__Goal of the exercise__: Beginning with the line that holds "Datenschutzerklärung [link] (209, 2561)", write out each line exactly as it stands until the end of the data, and include no pictures.

(Collected data)
-----
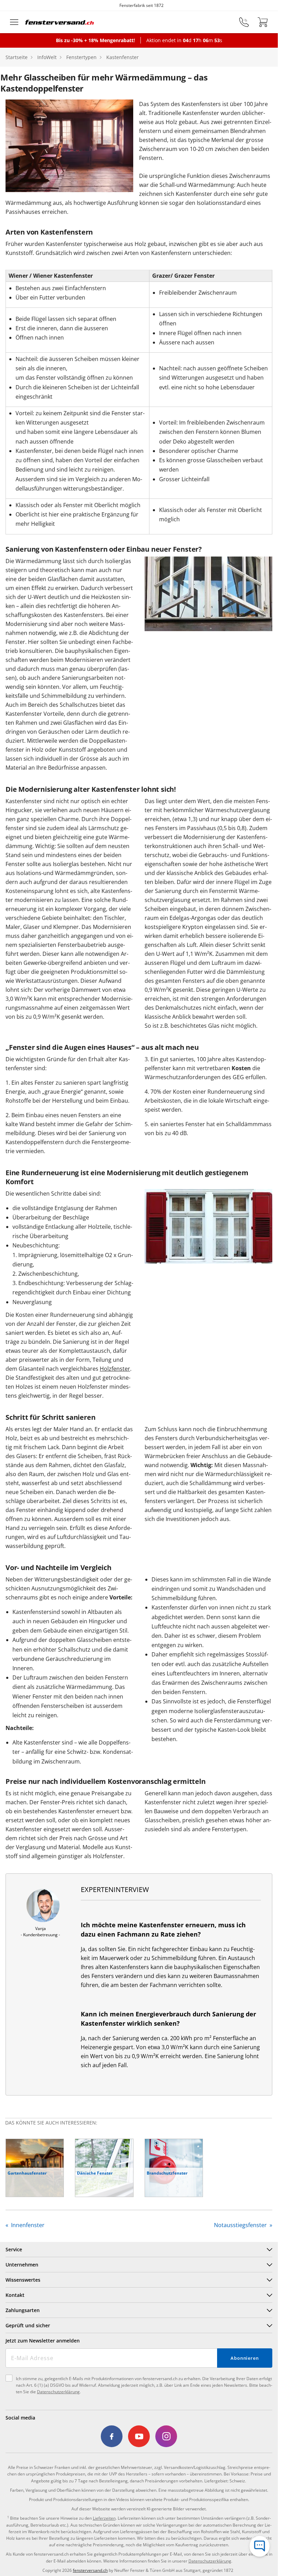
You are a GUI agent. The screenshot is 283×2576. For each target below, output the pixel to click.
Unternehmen (22, 2264)
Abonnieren (245, 2358)
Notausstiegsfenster (241, 2225)
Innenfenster (27, 2225)
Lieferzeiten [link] (104, 2518)
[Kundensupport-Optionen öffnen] (259, 2546)
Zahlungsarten (23, 2310)
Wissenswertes (23, 2279)
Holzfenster (115, 1368)
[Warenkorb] (262, 22)
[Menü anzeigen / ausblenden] (14, 22)
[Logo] (59, 22)
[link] (112, 2436)
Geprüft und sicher (28, 2325)
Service (14, 2249)
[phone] (244, 22)
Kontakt (15, 2295)
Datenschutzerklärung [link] (209, 2561)
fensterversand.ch (90, 2570)
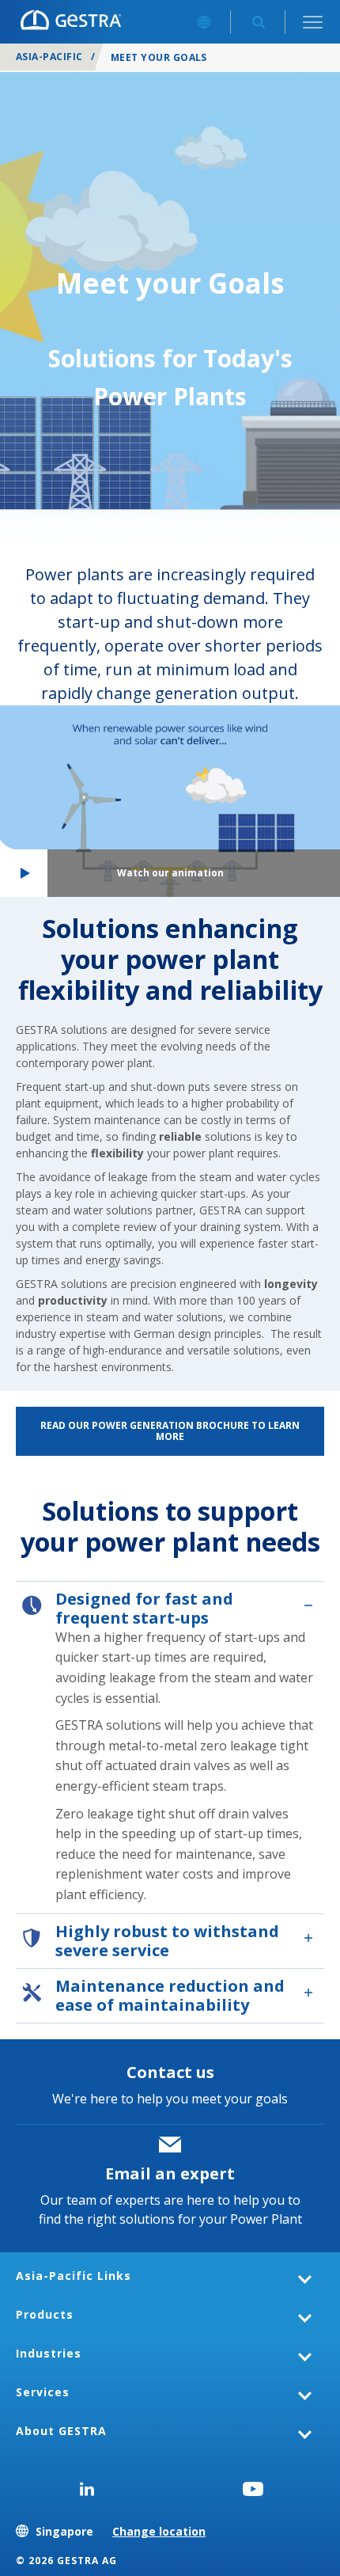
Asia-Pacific (49, 56)
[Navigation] (312, 22)
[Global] (203, 22)
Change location (159, 2531)
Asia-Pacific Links (73, 2275)
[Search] (258, 22)
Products (45, 2314)
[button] (170, 801)
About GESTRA (61, 2430)
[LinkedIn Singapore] (87, 2489)
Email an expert (170, 2173)
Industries (48, 2353)
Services (43, 2391)
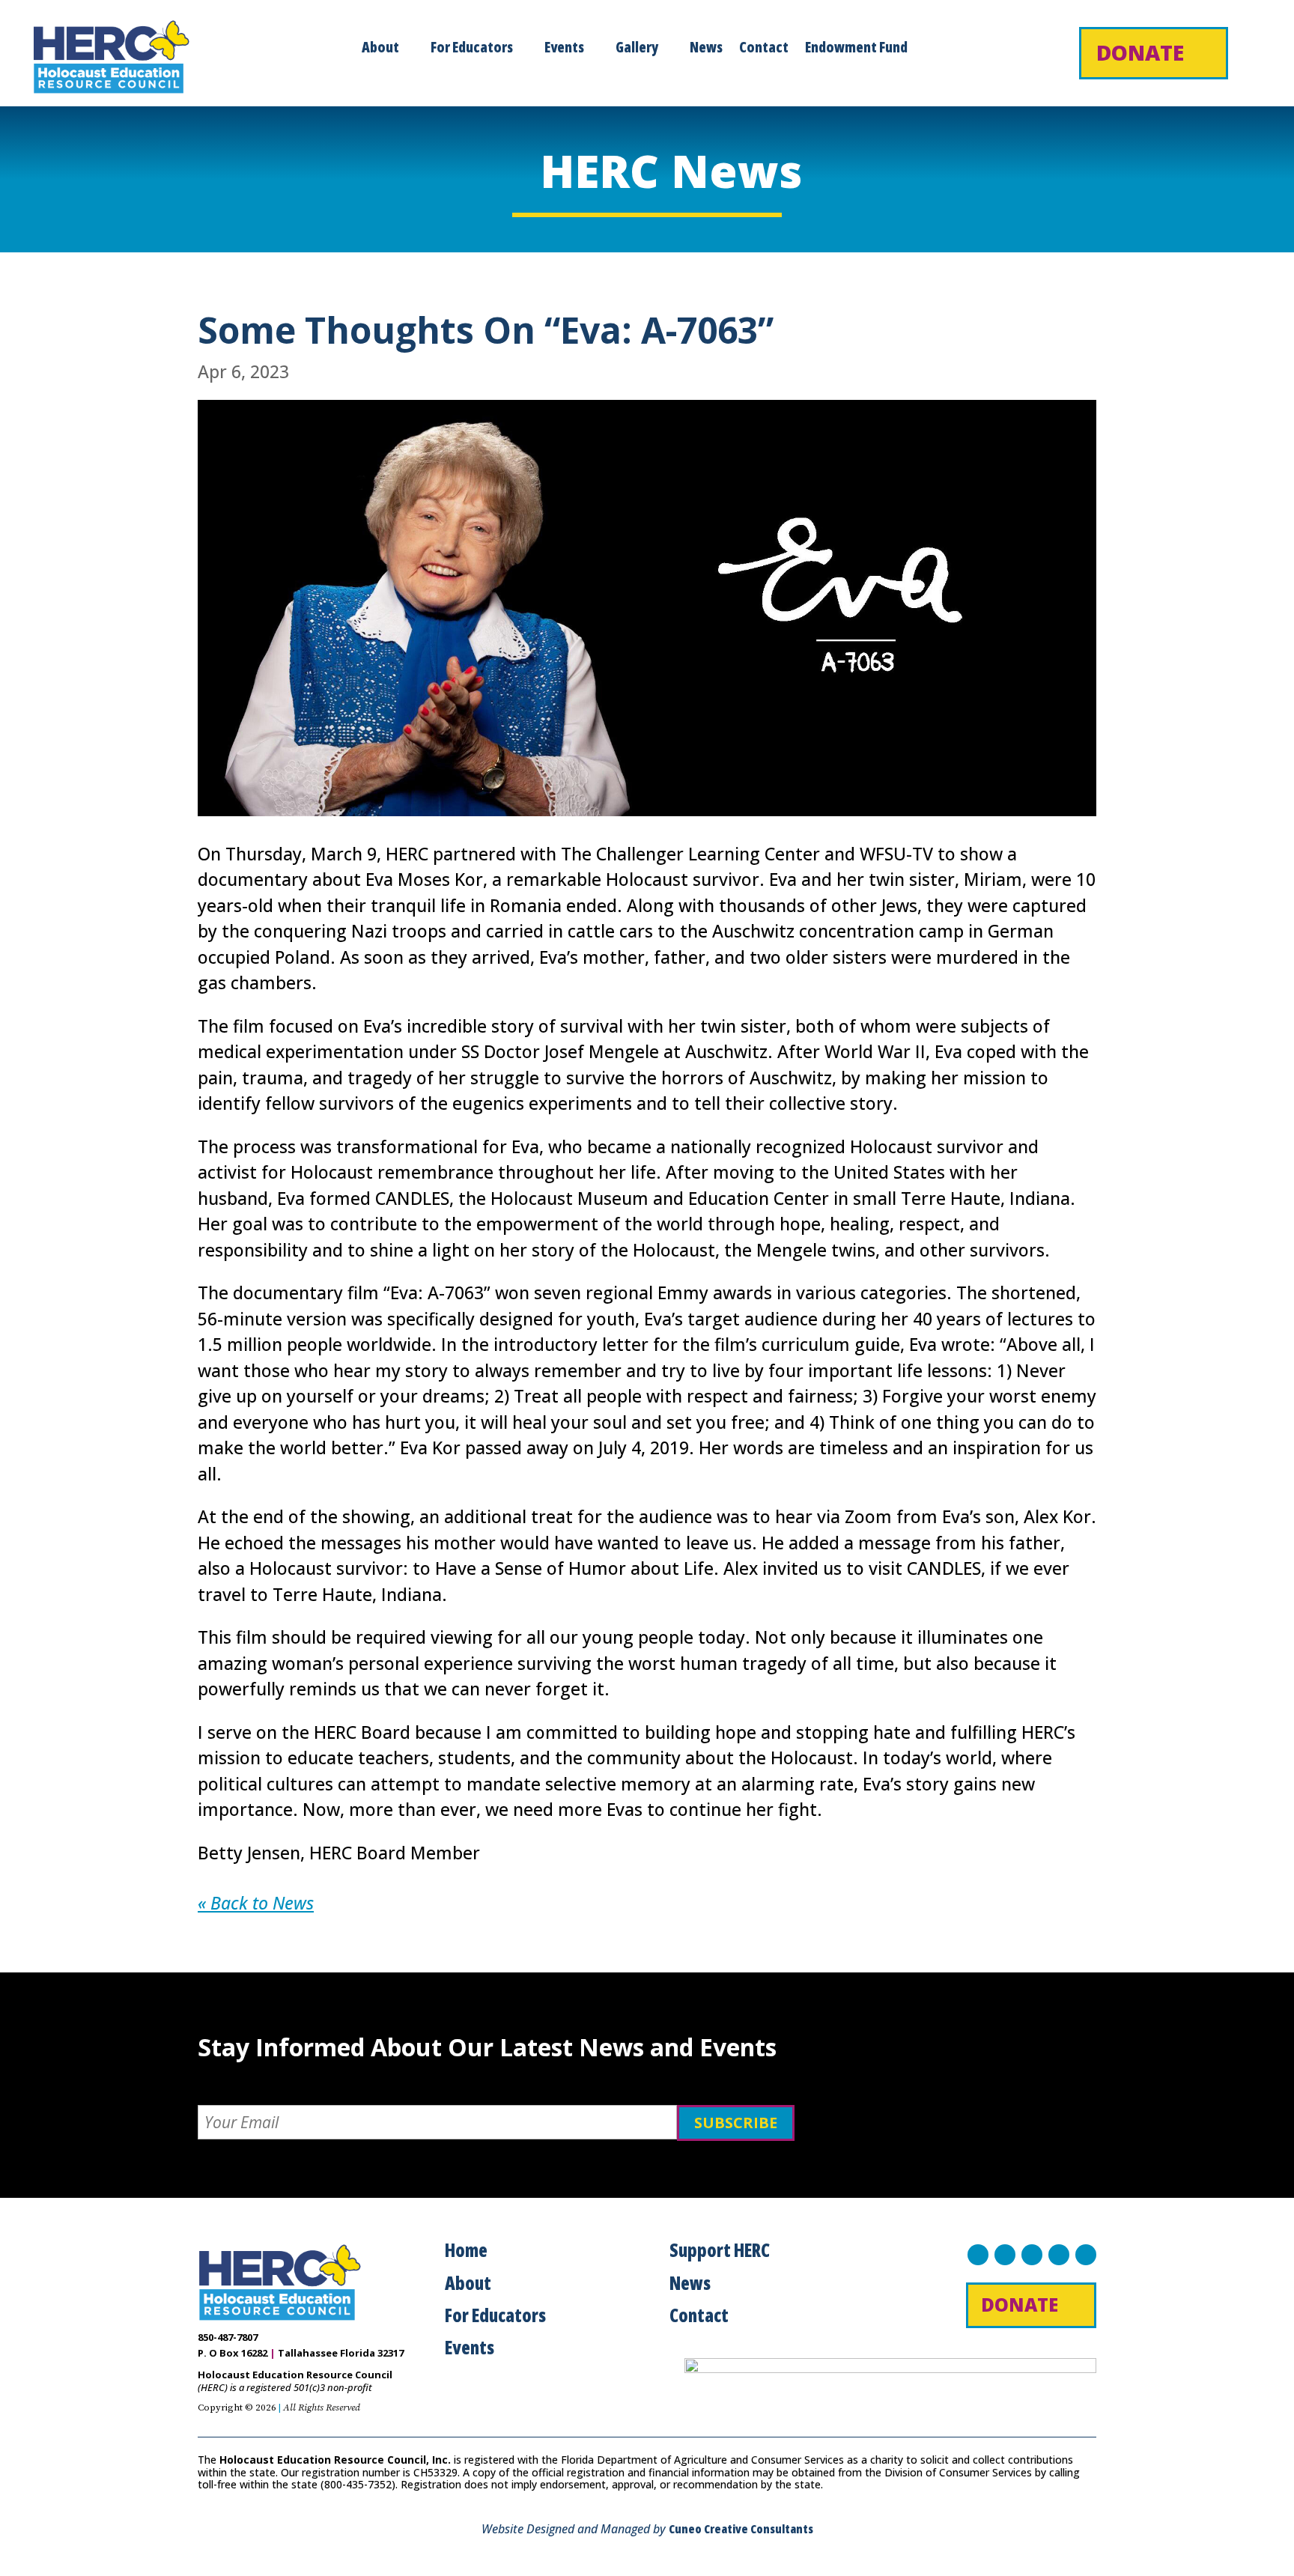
-----
__Problem solution__:
Datenschutzerklärung [link] (209, 2561)
fensterversand.ch (90, 2570)
Asia-Pacific (49, 56)
[Navigation] (312, 22)
[Global] (203, 22)
Change location (159, 2531)
Asia-Pacific Links (73, 2275)
[Search] (258, 22)
Products (45, 2314)
[button] (170, 801)
About GESTRA (61, 2430)
[LinkedIn Singapore] (87, 2489)
Email an expert (170, 2173)
Industries (48, 2353)
Services (43, 2391)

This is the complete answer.